Thursday 23 November 2017

You can't let us be ruined by Brexit, IFA tells EU

IFA president Joe Healy has called for protections Picture: Tom Burke
IFA president Joe Healy has called for protections Picture: Tom Burke

Chai Brady

The Irish Farmers' Association president Joe Healy said that there are three things required to protect farmers' interests in the midst of Brexit.

Mr Healy called for a close trading relationship with the UK and the EU, the value of the UK market to be maintained and that the value of the CAP must be secured.

Mr Healy was speaking at an IFA event in Kildare yesterday which focused on how Brexit will affect the Irish agricultural industry.

Several influential speakers took to the stage, with the Common Agricultural Policy, the border and the EU's future trade arrangements with the UK being hot topics.

And addressing European Commissioner Phil Hogan, he said: "You and your colleagues in the European Commission can not allow our livelihoods to be destroyed as a result of Brexit".

He also referenced the IFA's policy paper, 'Brexit: The Imperatives for the Irish Farmers & the Agri-Food Sector' published last month, which comprehensively outlines the close trade ties between Ireland and the EU.

The issues of a hard Border, particularly for farmers working at the Border, was also a matter of contention, especially in relation to livestock exports to the North, he said.

Professor of European Constitution and Economic Law Gavin Barrett said that he would have "concerns" that Theresa May could face more opposition after an election from "Tory headbangers".

He added that there was a "level of ambiguity" about her wanting to remain in the customs union, which would affect current travel arrangements between Ireland and the UK.

"She may actually come back with a bigger extremist problem with the Conservative Party.
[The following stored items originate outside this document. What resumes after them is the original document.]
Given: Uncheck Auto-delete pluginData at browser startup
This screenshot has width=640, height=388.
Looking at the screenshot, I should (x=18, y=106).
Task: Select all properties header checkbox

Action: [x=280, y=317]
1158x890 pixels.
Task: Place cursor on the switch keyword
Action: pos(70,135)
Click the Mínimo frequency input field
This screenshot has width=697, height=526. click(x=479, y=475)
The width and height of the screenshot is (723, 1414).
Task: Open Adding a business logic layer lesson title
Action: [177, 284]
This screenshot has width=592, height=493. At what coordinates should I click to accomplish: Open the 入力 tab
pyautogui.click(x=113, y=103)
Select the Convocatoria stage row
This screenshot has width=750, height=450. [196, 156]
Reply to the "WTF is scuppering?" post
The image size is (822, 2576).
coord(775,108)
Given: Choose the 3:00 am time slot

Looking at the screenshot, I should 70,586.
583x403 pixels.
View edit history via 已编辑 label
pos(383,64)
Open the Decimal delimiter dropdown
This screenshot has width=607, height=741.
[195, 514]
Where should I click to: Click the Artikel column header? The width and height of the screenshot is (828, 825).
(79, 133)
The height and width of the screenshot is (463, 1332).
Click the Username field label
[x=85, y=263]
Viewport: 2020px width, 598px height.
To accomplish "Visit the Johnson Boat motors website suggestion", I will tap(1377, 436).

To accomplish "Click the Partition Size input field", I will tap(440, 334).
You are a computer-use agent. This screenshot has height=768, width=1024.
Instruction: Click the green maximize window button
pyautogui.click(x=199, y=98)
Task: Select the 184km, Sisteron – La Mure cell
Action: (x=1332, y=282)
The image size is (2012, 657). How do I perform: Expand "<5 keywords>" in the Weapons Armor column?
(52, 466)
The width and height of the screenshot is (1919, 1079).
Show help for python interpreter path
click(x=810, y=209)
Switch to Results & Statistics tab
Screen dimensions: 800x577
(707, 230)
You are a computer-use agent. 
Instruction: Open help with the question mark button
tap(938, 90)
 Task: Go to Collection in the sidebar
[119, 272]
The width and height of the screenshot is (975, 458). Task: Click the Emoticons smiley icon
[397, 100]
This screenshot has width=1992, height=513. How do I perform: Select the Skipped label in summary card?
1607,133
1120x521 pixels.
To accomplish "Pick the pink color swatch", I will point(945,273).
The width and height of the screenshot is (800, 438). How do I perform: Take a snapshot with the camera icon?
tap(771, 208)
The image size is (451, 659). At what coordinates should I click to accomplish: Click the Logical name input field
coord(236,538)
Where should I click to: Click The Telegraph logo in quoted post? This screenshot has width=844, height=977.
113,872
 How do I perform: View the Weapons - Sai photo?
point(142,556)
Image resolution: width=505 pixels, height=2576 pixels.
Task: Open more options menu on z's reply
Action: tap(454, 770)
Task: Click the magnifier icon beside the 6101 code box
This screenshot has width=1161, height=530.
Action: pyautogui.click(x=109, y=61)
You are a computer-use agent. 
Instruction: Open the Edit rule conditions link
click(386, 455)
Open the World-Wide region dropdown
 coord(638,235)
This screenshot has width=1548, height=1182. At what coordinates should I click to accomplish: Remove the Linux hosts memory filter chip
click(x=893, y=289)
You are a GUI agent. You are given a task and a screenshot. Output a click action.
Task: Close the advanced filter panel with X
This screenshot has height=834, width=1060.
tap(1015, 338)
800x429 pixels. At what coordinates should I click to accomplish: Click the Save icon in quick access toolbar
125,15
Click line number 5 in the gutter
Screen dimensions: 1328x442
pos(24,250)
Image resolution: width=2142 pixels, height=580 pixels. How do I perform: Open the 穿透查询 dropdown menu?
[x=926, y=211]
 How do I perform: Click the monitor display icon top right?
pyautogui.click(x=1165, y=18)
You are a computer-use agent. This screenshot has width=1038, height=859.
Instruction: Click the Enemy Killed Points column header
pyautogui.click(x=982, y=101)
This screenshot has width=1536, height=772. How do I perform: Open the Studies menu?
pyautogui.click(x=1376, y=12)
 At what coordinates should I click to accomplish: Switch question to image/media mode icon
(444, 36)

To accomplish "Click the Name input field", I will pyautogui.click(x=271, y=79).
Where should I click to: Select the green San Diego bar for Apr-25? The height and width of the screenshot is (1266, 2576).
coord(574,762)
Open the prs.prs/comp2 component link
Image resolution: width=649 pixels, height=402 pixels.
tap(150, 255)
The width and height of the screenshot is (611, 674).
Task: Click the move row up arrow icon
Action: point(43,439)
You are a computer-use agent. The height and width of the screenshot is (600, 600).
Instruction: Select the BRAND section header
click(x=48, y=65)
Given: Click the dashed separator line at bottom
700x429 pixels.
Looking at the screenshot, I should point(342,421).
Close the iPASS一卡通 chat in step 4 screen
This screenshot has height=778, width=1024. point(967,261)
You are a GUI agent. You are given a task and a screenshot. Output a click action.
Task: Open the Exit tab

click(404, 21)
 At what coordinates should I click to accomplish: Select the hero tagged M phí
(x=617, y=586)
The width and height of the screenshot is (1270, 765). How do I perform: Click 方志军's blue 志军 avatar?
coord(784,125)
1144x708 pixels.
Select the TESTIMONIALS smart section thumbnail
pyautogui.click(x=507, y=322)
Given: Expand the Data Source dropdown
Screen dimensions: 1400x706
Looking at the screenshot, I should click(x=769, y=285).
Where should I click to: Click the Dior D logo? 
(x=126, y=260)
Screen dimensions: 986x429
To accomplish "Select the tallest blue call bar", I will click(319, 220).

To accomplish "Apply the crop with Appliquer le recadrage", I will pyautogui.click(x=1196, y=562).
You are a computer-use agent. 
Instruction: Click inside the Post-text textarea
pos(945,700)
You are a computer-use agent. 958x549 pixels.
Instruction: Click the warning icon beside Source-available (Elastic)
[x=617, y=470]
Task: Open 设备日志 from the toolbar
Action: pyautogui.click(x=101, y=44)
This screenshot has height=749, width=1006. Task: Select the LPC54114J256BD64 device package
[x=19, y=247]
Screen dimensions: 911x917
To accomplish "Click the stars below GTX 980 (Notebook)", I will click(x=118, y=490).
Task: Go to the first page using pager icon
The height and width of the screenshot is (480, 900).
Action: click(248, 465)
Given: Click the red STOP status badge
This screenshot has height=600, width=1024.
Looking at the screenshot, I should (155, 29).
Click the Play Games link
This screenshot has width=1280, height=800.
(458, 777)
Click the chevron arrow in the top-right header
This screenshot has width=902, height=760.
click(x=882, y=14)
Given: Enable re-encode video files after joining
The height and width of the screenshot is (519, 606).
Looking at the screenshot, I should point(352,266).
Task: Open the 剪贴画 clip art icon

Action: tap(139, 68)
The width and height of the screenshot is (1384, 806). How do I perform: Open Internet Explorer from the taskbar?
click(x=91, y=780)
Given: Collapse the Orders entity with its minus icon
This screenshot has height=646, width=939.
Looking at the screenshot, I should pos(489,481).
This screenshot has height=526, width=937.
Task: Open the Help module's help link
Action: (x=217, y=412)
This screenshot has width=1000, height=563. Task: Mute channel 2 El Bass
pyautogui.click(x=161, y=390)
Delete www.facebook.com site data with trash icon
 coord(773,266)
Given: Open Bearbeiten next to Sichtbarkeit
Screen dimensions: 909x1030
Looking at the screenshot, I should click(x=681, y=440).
We're assuming she wants a soft Brexit, she certainly wants a softer Brexit than the more extreme members of her party. But I remain to be convinced that she wants to stay in the customs union".

European Commissioner Phil Hogan has said the UK is struggling to negotiate new international trade agreements in light of Brexit, saying it is a "reality check for the UK".

Mr Hogan welcomed the UK's upcoming election saying it will lead to a more uniform approach to Brexit. He added that he was "surprised" that some people continue to advocate for a bilateral deal between Ireland and the UK, saying it's a "non-starter".